Natali Nicole Notes
Natali Nicole Notes: October 27, 2015 at 10:02 PM
When I first entered Gallatin for grad school, I was trying to fit into what I thought was wanted, what I thought made most practical sense. I’d mashed together everything I thought I might want to do in the hopes that putting a little effort into all of them would prevent me from failure in any one of them. I couldn’t fail because I couldn’t be judged on any formerly existing rubric. I’d outsmarted the system.
And that’s why I felt overwhelmed in the program. I was intimidated as hell by people who actually had a vision. They saw what they wanted and how they could help the world. They were ready to use this school to obtain the help they needed to further their mission in this life. And there I was, grateful that I’d made it into a grad school. Grateful that it happened to have a name that was impressive. And I lost it. I broke down. Because I couldn’t maintain the facade. Because I couldn’t dial it in and have it work out and still make me look impressive.
My fraud was showing and I knew it. And I shrank from it. Ran from it. Rebelled against it by placing the blame on the school and how it operated. Angry at them for not seeing through my ruse earlier and rejecting me as I should have been. Angry they didn’t give me the easy out and forced me to make a decision about whether or not j would stand up for myself, for my own life. I stared in the face of this challenge, of this universal commandment, and quivered. I accepted the invitation I knew wasn’t mine to take. And proceeded to blame everything around me for my shame. For my embarrassment. I took no control.
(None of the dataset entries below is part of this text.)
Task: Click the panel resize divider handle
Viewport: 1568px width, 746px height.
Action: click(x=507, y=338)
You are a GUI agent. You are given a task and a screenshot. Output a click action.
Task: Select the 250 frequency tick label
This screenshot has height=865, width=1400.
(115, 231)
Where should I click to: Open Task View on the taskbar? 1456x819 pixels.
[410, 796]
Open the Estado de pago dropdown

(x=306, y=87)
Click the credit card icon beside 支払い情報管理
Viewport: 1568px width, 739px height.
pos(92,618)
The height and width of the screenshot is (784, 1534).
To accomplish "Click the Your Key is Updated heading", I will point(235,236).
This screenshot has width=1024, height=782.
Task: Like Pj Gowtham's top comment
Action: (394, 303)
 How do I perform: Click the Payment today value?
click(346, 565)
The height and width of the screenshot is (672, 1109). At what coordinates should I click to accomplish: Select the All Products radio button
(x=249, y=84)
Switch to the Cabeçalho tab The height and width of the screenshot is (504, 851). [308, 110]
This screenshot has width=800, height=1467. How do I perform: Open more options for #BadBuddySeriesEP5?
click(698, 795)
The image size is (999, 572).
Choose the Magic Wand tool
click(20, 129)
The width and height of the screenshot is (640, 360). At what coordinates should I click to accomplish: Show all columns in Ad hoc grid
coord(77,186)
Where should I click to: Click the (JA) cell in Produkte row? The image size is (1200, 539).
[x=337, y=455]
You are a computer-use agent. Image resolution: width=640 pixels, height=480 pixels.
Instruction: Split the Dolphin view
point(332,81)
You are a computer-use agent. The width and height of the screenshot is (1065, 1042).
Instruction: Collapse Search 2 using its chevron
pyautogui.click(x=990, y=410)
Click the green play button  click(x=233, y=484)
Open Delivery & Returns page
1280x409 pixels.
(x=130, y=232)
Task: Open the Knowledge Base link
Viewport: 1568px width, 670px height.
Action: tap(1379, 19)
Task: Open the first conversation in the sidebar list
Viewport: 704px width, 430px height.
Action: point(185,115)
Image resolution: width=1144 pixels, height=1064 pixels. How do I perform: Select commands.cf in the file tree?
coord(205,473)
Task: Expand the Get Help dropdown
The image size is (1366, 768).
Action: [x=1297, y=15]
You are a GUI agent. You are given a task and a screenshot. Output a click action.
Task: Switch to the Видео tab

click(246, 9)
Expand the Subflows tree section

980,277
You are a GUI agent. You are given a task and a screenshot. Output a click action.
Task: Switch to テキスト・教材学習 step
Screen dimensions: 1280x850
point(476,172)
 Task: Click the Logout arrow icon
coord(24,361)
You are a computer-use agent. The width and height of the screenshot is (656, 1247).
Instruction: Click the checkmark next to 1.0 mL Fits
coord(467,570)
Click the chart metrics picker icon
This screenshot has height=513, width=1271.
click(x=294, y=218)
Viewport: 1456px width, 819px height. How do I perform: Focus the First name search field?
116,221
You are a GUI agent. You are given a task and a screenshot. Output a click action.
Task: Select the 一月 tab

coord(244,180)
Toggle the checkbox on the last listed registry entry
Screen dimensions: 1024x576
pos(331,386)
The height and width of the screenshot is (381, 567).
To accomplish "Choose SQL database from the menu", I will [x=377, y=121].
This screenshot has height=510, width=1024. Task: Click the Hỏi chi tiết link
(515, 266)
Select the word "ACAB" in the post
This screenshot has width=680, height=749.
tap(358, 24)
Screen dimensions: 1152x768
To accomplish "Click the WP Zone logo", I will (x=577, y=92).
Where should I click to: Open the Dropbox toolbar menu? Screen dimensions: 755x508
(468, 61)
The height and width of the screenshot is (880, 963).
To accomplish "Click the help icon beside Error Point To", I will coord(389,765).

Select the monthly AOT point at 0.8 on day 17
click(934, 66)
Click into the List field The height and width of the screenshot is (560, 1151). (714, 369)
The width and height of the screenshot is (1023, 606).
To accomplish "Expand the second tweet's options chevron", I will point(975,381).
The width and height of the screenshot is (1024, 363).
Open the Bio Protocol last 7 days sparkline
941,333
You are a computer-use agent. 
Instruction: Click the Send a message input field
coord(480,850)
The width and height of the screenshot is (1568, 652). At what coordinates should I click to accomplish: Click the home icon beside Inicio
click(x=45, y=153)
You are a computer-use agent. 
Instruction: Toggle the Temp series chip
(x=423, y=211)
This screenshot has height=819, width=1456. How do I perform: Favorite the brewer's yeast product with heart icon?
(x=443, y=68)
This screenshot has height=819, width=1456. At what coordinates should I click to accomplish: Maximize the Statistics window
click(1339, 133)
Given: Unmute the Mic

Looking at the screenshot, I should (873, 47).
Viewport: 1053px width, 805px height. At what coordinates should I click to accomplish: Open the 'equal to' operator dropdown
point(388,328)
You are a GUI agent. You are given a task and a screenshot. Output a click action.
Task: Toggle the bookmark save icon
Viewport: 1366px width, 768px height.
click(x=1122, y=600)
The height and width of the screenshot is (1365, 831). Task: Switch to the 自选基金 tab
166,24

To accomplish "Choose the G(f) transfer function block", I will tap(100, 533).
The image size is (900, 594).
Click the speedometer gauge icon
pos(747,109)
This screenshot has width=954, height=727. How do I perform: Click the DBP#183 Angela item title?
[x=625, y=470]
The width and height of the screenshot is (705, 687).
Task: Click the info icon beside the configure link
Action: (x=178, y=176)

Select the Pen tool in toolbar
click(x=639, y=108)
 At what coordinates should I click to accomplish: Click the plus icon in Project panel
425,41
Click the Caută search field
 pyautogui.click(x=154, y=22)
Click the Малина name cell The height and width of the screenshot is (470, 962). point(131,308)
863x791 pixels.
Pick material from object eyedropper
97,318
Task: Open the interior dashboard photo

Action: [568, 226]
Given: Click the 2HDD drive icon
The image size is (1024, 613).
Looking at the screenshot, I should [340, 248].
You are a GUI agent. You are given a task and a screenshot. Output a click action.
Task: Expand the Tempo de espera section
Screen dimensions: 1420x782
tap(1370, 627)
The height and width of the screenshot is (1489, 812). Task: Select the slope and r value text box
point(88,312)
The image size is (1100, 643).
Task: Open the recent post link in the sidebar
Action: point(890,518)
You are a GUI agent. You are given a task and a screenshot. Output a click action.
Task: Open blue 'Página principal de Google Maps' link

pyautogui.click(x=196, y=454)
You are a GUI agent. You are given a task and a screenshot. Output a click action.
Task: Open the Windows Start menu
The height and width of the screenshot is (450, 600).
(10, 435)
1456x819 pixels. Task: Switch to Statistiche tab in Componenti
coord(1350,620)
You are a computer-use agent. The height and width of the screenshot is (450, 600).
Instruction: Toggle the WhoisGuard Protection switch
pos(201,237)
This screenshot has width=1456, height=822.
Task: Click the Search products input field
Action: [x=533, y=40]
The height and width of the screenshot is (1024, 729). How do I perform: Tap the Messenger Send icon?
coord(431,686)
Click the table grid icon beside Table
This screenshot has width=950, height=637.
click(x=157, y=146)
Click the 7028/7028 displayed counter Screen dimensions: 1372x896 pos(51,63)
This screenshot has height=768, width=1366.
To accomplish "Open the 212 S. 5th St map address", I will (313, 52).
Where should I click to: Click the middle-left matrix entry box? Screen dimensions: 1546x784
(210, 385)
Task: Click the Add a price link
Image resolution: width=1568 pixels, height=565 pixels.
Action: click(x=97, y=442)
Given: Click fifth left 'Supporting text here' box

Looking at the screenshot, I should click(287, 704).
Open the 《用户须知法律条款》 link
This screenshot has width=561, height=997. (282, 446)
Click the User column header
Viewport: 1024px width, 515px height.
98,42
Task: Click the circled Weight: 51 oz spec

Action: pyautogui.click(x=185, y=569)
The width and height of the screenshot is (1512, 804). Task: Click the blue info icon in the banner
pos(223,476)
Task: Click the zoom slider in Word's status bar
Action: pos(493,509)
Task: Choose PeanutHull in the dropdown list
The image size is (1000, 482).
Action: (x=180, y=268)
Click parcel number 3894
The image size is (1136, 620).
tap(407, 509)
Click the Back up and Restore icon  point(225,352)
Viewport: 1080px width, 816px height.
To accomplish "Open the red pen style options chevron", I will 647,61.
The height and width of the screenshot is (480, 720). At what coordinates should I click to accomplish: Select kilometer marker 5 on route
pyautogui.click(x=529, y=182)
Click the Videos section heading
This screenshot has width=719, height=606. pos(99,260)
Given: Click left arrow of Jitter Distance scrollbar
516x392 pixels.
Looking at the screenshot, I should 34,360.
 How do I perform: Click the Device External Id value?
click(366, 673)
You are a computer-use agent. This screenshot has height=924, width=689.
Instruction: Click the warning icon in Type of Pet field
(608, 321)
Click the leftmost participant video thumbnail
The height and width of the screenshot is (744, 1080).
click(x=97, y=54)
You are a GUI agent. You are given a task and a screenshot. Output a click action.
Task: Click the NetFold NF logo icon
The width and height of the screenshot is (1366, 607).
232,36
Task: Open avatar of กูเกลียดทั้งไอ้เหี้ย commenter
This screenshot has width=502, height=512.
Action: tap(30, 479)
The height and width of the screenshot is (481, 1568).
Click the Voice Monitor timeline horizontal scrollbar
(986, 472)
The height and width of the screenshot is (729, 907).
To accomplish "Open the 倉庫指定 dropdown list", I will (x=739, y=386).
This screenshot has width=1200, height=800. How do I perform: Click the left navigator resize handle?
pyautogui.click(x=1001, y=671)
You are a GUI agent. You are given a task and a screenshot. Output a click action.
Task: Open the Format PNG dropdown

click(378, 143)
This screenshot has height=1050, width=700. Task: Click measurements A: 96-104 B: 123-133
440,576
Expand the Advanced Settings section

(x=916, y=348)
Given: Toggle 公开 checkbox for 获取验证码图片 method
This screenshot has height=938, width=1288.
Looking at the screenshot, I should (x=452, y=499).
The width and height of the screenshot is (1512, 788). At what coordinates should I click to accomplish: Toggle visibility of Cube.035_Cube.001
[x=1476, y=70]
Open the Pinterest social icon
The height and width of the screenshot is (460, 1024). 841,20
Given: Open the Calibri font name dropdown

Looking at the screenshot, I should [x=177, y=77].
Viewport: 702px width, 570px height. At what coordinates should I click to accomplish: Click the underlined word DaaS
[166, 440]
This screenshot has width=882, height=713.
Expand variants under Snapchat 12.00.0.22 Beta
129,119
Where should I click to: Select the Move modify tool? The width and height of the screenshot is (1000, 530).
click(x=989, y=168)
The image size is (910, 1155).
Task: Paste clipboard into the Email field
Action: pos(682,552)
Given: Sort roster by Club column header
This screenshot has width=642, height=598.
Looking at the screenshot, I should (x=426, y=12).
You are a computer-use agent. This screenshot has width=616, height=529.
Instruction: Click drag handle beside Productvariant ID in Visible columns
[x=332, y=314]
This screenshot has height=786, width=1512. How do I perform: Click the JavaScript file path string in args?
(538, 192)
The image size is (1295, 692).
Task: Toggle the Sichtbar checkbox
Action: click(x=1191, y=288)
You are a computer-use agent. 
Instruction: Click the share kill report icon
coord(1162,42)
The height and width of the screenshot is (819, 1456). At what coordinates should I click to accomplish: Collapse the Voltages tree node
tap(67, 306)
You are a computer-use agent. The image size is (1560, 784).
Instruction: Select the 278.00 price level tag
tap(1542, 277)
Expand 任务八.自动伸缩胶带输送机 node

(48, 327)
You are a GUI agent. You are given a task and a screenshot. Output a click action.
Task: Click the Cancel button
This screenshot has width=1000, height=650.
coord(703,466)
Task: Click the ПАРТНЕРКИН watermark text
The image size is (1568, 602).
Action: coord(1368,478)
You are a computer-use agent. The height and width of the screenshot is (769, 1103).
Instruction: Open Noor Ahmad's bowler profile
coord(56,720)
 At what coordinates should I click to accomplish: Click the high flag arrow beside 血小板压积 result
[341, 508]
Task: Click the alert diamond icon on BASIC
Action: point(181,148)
The day I accepted was one of the biggest surrenders I made In this life. On that day, I told the universe that I was giving up. I told my God that I didn’t believe in Him. Because how could I if I didn’t believe in my own voice? The one he had gifted me with? And so I readied my deathbed with arrogance. And by His grace, he gave me the strength to be saved. He sent angels in the form of friends who I would never have thought would be lifelines. It began an undoing that was exquisitely beautiful. Through that undoing I managed to make a last rally for my life. Through my decision to make mistakes, to ignore things, ignore my parents, worry them, fall into ruin….I was saved. To Pimp a Butterfly. That cocoon is a fucking bitch. But out of that grotesque state emerges something so beautiful. I got back my soul. It was a first step.
On that day I chose the path, and I’ve been on this journey that I thought would be light the whole time. Being on the light path doesn’t guarantee the light. Quite the opposite–it leads you on a path to SEEK the light. And you get glimpses of the glow. And those remind you why you’re working. The light is so beautiful that, for a moment, you think you’ve arrived. That the light is there to stay. But no, you keep going, keep working. And eventually it lasts a little bit longer…and then a second longer. And that is what this is about.